Cuando la campana sonaba, todos caían rendidos en el suelo, porque Stella siempre era la primera en clase, pero otros recordaban que eran del curso de ella, y rogaban por alguien que los matara, porque era mejor ser matado por una persona y no por la niña aquella. Pero, como no había maestro, horas sin clase era lo que aquel curso tenía (que variaba todos los años y en el que Stella era la que decidía en cual estaría), y entonces Stella, Stellita, comenzaba con sus bromas usuales y tomaba a algún compañero de la cabeza y lo levantaba mientras reía, ya luego todos solo podían gritar a coro y con sus voces cansadas y destruidas: "Stella, Stella, tú siempre tan malvada...ya mátanos a todos"...
Y entonces, tras esa larga mañana, Stella salía de la escuela preparada para seguir con su juego, porque hoy nadie se iba a la casa a almorzar y a hacer las tareas, esas eran sus palabras y nadie, ningun ser, podía negarlas. Y entonces, todos corrían, tratando de esconderse, pero eran como las usuales mariposas, perseguidas por Stella hasta detrás de la colina, incluso hasta detrás de la montaña, donde eran comidas vivas, por la hambrienta Stella sin alma.
Y, hubo quien una vez trató de salir del pueblo, pero Stella, que era más rápida que nadie, lo perseguía hasta donde el fugado podía y lo tomaba de ambas manos, y de ambas piernas, hasta que solo el tronco movía. Así era Stella, pero ella lo cuidaba, con muchos caldos de carne, que quien sabía de donde venía.
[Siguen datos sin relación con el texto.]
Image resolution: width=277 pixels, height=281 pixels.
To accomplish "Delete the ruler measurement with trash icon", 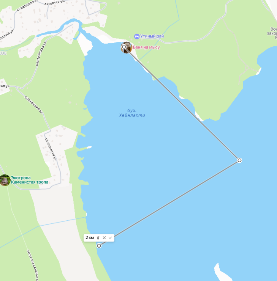I will click(x=98, y=238).
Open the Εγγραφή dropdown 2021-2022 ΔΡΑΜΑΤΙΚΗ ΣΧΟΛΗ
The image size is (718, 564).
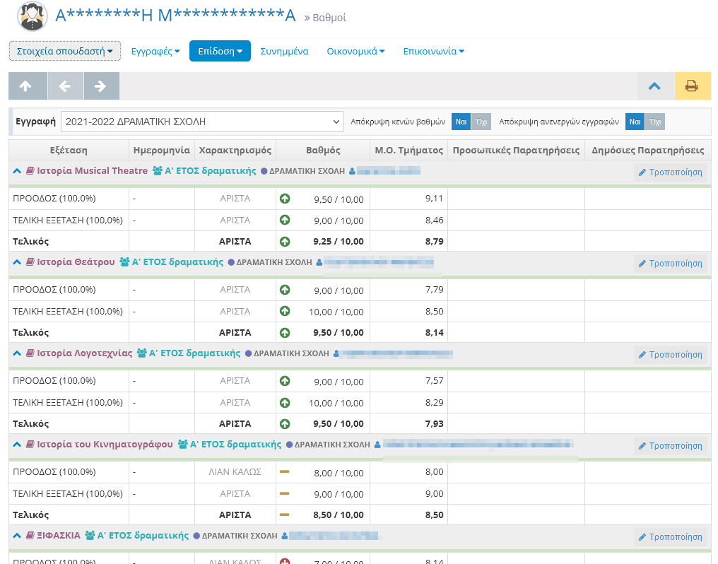[x=202, y=122]
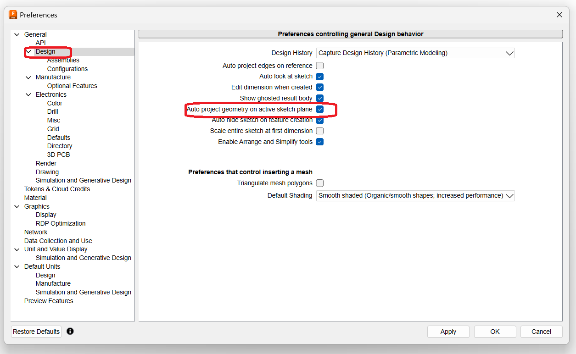Click the Fusion app icon in the title bar

13,15

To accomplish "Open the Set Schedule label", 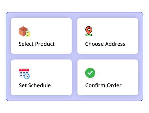I will pos(35,85).
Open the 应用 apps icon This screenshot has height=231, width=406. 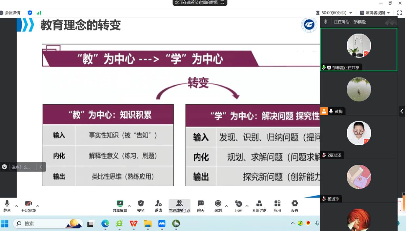point(277,204)
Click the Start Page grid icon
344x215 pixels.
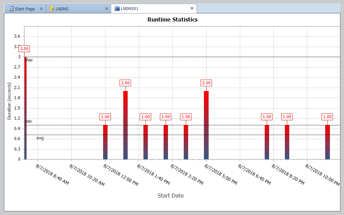pos(11,8)
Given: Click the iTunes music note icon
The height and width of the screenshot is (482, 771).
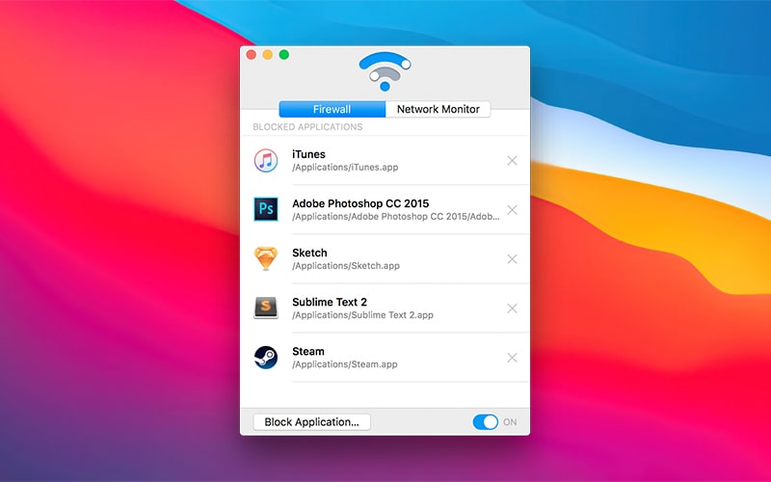Looking at the screenshot, I should 266,161.
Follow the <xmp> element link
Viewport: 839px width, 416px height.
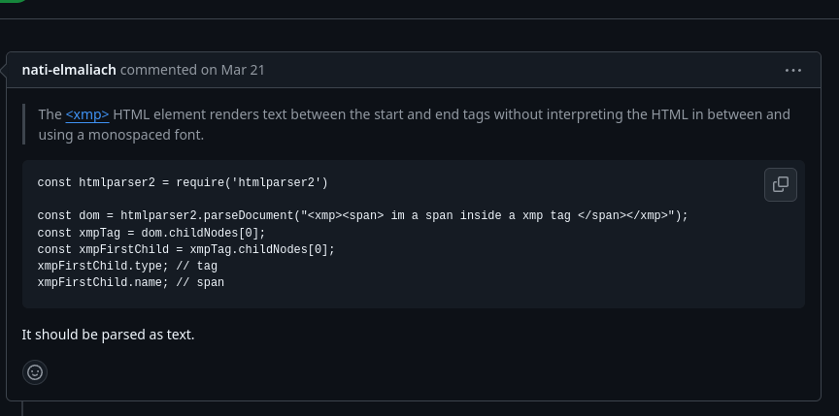[x=87, y=114]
Una vez, en una de esas tardes, la niña Azucena se metió a la iglesia, pensando que no la cogería y a la otra mañana ya estaba en su casa tomando aguapanela fría. Desde entonces, todo el pueblo se agrupaba en la iglesia, el único sitio que detestaba Stella, no siendo por Dios, sino por como olía, hasta que una vez se cansó la pequeña y cantó a grito herido "¡Entonces, casita quemada!", y todos corrieron despavoridos a buscar el fuego, porque sabían que Stella no era una que jodía, y los santos se quemaban y la cruz se quemaba y el atril se quemaba, y ahí estaba Stella, corriendo junto a todos mientras reía.
Ya nadie sabía qué hacer más que esperar. Por eso bloquearon el pueblo, porque aunque les asustaba, nadie quería morir. Vivir con Stella, aún así era vivir. Aunque aguantaran sus caprichos, su voz, sus gritos y todos esos monstruos con los que vivía. Todos pensaban, que algún día, Stella dejaría de ver las luces por la noche y ya, después de tantos años, tras tantas vidas perdidas, Stella, Stellita, por fin, en paz descansaría.